2) Redirection rules
This will temporarily redirect any S3 object that doesn't exist to the API Gateway URL passing the S3 key as a query string. Make sure you update the hostname with yours.
[
{
"Condition": {
"HttpErrorCodeReturnedEquals": "404",
"KeyPrefixEquals": ""
},
"Redirect": {
"HostName": "k28ihy1li5.execute-api.us-east-1.amazonaws.com",
"HttpRedirectCode": "307",
"Protocol": "https",
"ReplaceKeyPrefixWith": "prod/resizer?key="
}
}
]
In other words, when a visitor tries to load a product thumbnail with this URL:
https://d1p41knyaaw8le.cloudfront.net/produs_227613/360x270/img.AZ70KuRzw9.jpg
If the thumbnail doesn't exist in S3, the browser will get redirected to the API gateway URL:
https://k28ihy1li5.execute-api.us-east-1.amazonaws.com/prod/resizer?key=produs_227613/360x270/img.AZ70KuRzw9.jpg
3) Bucket Policy
Open the bucket "Permissions" tab and allow GetObject action to any asset in your bucket (update the resource ARN accordingly)
{
"Version": "2012-10-17",
"Statement": [
{
"Sid": "AddPerm",
"Effect": "Allow",
"Principal": "*",
"Action": "s3:GetObject",
"Resource": "arn:aws:s3:::crafty-products/*"
}
]
}
CloudFront
Using a CDN to serve static assets is a no-brainer, so we'll create a new CloudFront distribution (if we don't have one already). There are 2 main things to pay attention to when setting CloudFront for lazy image processing.
Origin Domain
Enter the S3 bucket website endpoint URL, don't select the suggested S3 options from the dropdown list, should look something like this:
crafty-products.s3-website-eu-west-1.amazonaws.com
Behaviors
Having CloudFront in front of S3 brings one extra challenge when requesting an image that is not found in S3: the not found response is cached, and the user will end up in a redirect loop.

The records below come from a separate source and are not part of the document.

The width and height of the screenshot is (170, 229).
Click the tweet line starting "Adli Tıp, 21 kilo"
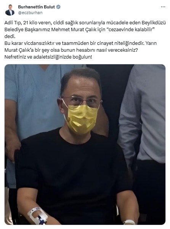tap(85, 23)
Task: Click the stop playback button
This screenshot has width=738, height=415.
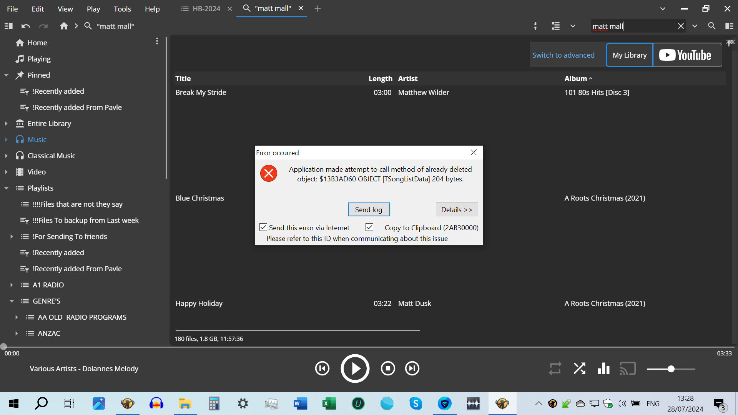Action: click(x=388, y=369)
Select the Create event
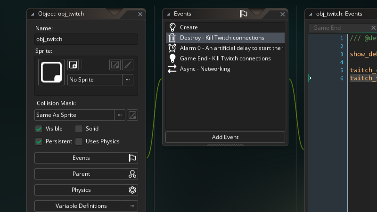 (189, 27)
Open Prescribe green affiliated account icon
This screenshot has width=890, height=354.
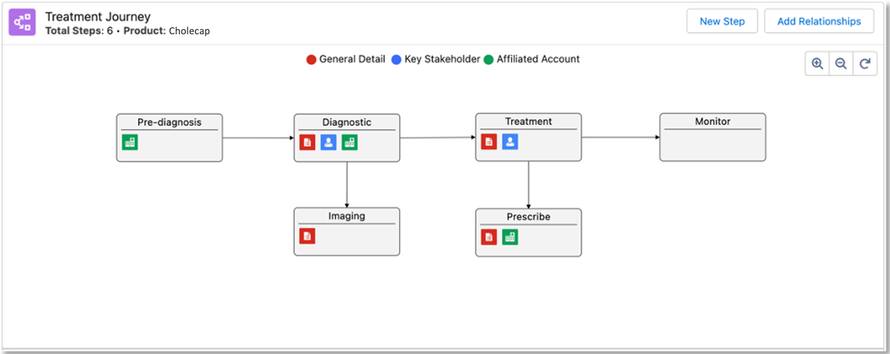click(x=510, y=237)
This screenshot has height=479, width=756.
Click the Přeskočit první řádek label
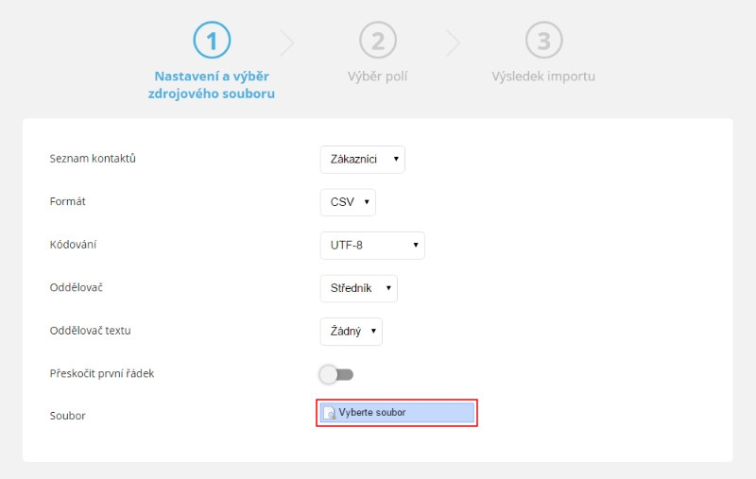click(x=102, y=373)
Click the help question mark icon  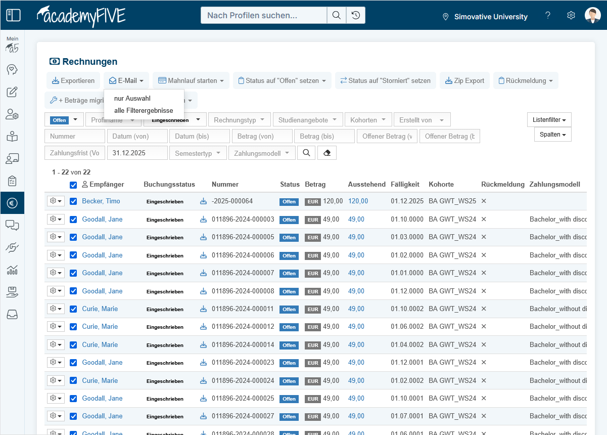pyautogui.click(x=548, y=16)
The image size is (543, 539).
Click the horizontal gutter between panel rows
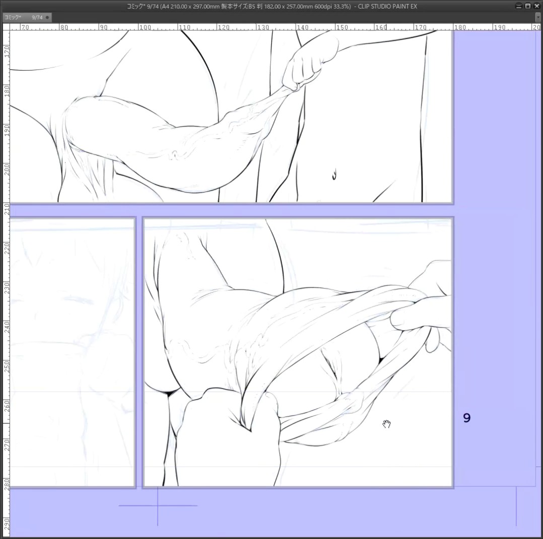[231, 210]
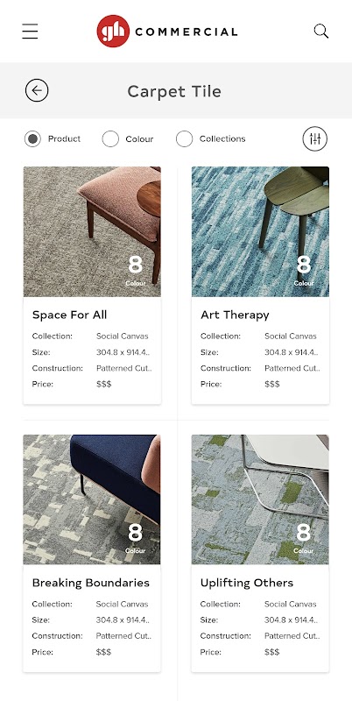Screen dimensions: 352x701
Task: Open the Art Therapy product image
Action: click(x=260, y=231)
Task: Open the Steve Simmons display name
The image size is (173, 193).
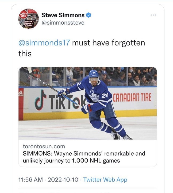Action: point(63,15)
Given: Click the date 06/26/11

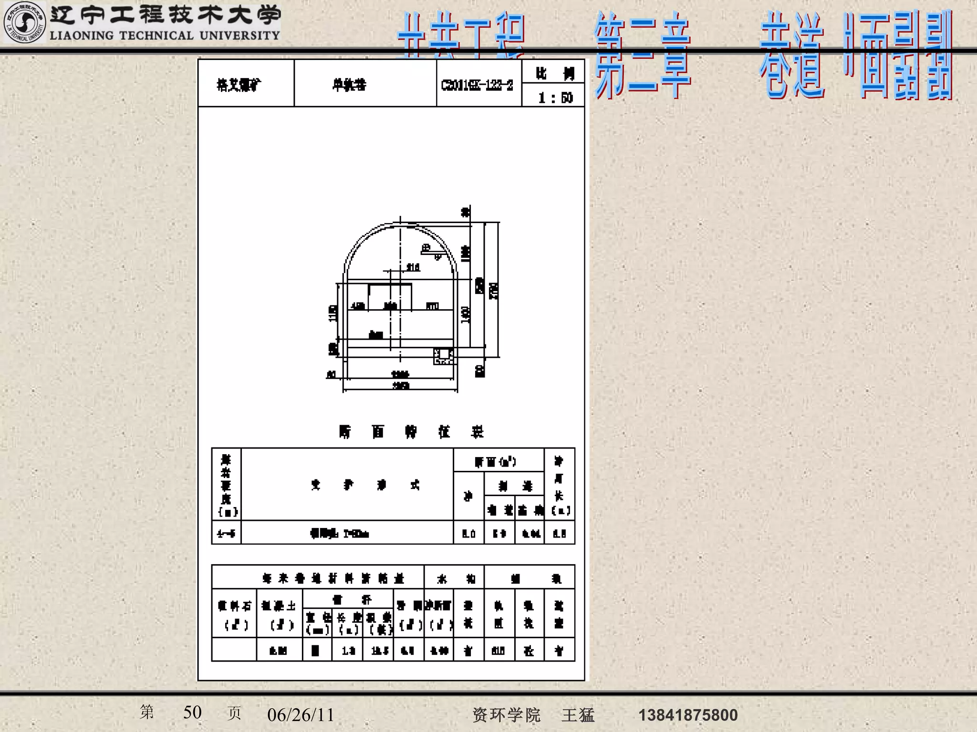Looking at the screenshot, I should pyautogui.click(x=301, y=715).
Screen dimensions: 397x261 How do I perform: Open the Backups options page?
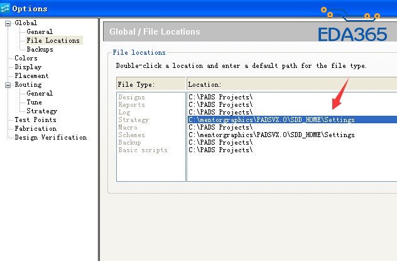click(x=40, y=49)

We need to define a behavior for all the image types that will be resized, in this case, jpg, jpeg & png.
Lambda config
Once the CloudFront distribution is deployed,
if you created the Lambda using AWS Console you have to go back into the Lambda config and update the CDN_URL environment variable
if you used Serverless update the CDN_URL variable and deploy the function again
sls deploy --f resizer
That's all, it seems a bit complicated than it really is.
I wrote this post to illustrate the pattern and explain the mechanics of on-the-fly image processing. AWS has a Serverless Image Handler solution available which can be deployed via an AWS CloudFormation template.